*To do:*
**a)** From the disparate treatment passage, extract the wording that starts with "is a pretext" and goes on through "(December 14, 1995).", copying it word for word.
**b)** Answer these questions from the disparate treatment passage:
(i) Which Supreme Court case fashioned the three-part evidentiary scheme the complainant must satisfy?
(ii) Why may the prima facie inquiry be dispensed with in this case?
(iii) By what standard must the complainant prove that the agency's explanation is a pretext for discrimination?

*** Quoted text ***

To prevail in a disparate treatment claim such as this, complainant

must satisfy the three-part evidentiary scheme fashioned by the Supreme

Court in McDonnell Douglas Corp. v. Green, 411 U.S. 792 (1973). He

must generally establish a prima facie case by demonstrating that

he was subjected to an adverse employment action under circumstances

that would support an inference of discrimination. Furnco Construction

Co. v. Waters, 438 U.S. 567, 576 (1978). The prima facie inquiry may be

dispensed with in this case, however, since the agency has articulated

legitimate and nondiscriminatory reasons for its conduct. See United

States Postal Service Board of Governors v. Aikens, 460 U.S. 711,

713-17 (1983); Holley v. Department of Veterans Affairs, EEOC Request

No. 05950842 (November 13, 1997). To ultimately prevail, complainant must

prove, by a preponderance of the evidence, that the agency's explanation

is a pretext for discrimination. Reeves v. Sanderson Plumbing Products,

Inc., 530 U.S. 133, 120 S.Ct. 2097 (2000); St. Mary's Honor Center

v. Hicks, 509 U.S. 502, 519 (1993); Texas Department of Community

Affairs v. Burdine, 450 U.S. 248, 256 (1981); Holley v. Department of

Veterans Affairs, EEOC Request No. 05950842 (November 13, 1997); Pavelka

v. Department of the Navy, EEOC Request No. 05950351 (December 14, 1995).

*** Data supplied ***

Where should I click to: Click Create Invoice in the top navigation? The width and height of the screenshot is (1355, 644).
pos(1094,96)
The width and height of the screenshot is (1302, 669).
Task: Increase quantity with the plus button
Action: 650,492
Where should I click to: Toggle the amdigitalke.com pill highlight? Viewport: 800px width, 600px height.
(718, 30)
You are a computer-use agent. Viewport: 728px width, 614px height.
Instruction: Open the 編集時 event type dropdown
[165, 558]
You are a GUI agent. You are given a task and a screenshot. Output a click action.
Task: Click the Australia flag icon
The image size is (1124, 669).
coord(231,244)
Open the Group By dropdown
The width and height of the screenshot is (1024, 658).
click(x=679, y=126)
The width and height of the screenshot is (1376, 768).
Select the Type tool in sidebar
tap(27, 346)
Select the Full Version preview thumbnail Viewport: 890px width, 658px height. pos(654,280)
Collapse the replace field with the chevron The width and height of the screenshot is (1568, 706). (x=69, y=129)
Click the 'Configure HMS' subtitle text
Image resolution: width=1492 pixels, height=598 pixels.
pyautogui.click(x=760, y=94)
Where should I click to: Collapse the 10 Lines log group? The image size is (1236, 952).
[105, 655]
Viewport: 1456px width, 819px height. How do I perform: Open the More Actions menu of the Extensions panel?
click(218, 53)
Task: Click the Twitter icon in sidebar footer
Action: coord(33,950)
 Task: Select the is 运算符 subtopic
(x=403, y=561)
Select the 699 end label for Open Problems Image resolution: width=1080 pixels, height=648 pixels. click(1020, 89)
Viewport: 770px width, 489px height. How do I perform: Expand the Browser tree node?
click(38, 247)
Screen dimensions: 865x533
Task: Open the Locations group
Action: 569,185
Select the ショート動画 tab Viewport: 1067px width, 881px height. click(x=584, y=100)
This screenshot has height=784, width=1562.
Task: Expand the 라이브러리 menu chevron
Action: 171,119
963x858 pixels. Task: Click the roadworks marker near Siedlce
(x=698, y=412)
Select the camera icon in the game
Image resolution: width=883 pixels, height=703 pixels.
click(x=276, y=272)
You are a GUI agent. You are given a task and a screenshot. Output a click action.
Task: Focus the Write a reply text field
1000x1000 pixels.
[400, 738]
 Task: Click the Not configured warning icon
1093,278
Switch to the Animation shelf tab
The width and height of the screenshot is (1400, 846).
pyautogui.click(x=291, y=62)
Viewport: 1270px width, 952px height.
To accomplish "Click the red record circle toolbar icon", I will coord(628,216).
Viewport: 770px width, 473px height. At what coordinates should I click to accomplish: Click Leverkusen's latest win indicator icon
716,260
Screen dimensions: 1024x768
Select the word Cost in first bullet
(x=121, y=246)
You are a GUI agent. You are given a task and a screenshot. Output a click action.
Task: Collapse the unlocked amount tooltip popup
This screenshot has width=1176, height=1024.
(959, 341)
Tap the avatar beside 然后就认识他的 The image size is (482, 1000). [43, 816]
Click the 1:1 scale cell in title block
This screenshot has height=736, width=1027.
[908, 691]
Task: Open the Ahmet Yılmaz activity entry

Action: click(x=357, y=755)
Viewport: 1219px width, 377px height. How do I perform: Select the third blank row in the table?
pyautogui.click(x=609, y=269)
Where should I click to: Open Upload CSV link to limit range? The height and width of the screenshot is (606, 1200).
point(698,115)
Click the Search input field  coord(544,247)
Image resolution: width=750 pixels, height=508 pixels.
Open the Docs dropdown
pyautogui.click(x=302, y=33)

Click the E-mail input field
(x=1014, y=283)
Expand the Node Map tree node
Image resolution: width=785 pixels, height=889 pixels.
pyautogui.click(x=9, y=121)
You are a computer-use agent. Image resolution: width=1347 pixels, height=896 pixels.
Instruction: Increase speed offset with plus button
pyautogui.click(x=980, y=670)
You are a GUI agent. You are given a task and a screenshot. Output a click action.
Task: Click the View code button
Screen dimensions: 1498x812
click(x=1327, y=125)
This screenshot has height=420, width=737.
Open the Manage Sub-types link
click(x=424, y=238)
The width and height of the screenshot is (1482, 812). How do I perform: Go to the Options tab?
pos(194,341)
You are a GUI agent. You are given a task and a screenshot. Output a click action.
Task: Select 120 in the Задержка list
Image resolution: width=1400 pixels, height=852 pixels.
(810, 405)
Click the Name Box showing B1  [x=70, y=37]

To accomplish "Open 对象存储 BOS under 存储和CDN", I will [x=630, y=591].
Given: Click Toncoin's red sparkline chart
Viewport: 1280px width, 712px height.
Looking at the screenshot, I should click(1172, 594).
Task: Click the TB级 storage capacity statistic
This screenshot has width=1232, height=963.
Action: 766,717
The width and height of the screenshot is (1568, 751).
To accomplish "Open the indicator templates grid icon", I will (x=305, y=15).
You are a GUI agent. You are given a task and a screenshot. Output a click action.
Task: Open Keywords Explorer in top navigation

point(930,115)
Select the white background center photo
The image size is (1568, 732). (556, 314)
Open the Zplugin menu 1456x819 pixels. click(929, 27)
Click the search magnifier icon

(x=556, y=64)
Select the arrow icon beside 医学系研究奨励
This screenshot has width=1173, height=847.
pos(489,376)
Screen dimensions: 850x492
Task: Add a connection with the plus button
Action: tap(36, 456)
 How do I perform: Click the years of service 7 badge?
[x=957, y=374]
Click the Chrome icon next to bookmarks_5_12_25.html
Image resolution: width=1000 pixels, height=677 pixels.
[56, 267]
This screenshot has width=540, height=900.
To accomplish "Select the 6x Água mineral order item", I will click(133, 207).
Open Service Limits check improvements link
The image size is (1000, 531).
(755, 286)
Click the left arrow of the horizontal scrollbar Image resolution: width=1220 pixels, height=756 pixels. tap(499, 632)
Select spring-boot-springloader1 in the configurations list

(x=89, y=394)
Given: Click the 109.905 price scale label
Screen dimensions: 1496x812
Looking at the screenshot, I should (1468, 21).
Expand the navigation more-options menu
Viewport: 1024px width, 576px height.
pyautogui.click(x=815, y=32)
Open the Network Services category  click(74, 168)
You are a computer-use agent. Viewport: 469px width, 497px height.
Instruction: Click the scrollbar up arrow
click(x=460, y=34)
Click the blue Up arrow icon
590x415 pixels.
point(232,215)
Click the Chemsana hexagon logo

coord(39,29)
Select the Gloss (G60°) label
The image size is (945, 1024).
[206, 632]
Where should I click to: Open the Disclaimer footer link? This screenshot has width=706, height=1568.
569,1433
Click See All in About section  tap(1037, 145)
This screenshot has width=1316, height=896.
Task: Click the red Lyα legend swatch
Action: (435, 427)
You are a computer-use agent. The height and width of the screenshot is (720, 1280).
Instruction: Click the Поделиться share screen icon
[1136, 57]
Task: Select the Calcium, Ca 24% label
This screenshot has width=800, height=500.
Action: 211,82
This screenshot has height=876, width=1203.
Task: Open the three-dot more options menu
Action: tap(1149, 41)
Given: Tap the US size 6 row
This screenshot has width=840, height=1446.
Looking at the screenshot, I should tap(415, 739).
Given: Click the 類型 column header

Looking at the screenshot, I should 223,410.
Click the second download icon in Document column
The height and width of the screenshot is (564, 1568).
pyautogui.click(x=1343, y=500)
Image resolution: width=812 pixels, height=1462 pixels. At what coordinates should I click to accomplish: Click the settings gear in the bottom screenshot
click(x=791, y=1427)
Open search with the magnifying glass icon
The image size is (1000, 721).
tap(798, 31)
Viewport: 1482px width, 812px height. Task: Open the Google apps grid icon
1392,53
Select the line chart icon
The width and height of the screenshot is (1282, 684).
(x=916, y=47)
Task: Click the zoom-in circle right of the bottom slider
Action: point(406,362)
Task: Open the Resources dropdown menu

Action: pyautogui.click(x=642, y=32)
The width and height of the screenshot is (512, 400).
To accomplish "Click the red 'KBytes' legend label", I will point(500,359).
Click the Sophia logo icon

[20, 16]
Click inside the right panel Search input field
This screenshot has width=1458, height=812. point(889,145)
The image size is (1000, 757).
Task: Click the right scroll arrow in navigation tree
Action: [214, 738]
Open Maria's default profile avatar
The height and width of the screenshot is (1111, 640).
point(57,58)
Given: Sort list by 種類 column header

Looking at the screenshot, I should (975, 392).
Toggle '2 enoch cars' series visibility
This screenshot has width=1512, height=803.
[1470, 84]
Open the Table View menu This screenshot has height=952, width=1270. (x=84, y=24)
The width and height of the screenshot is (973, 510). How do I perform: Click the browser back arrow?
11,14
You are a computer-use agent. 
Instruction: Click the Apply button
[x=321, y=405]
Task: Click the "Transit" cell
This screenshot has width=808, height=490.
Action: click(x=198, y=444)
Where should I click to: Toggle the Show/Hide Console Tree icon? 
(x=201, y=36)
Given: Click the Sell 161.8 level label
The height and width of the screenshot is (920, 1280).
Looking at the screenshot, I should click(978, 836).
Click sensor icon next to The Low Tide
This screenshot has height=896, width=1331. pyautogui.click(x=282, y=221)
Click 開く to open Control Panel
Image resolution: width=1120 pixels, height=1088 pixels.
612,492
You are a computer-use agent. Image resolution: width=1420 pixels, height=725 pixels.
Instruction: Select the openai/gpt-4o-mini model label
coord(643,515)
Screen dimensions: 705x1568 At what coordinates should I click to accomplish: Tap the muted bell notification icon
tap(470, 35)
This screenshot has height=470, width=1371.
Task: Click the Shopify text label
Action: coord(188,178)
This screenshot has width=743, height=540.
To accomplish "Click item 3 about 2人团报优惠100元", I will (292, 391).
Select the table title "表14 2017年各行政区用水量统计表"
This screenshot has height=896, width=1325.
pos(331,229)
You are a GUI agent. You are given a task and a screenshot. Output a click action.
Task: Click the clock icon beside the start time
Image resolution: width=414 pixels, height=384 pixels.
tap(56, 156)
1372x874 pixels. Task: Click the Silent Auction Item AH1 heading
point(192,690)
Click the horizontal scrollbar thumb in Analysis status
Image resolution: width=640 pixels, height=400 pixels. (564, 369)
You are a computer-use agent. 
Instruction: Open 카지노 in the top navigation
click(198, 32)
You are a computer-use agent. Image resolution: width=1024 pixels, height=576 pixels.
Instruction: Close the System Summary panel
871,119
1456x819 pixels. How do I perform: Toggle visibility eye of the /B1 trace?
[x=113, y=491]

***

*Results for the exercise:*
**a)**
is a pretext for discrimination. Reeves v. Sanderson Plumbing Products,

Inc., 530 U.S. 133, 120 S.Ct. 2097 (2000); St. Mary's Honor Center

v. Hicks, 509 U.S. 502, 519 (1993); Texas Department of Community

Affairs v. Burdine, 450 U.S. 248, 256 (1981); Holley v. Department of

Veterans Affairs, EEOC Request No. 05950842 (November 13, 1997); Pavelka

v. Department of the Navy, EEOC Request No. 05950351 (December 14, 1995).

**b)**
(i) McDonnell Douglas Corp. v. Green, 411 U.S. 792 (1973).
(ii) The agency has articulated legitimate and nondiscriminatory reasons for its conduct.
(iii) By a preponderance of the evidence.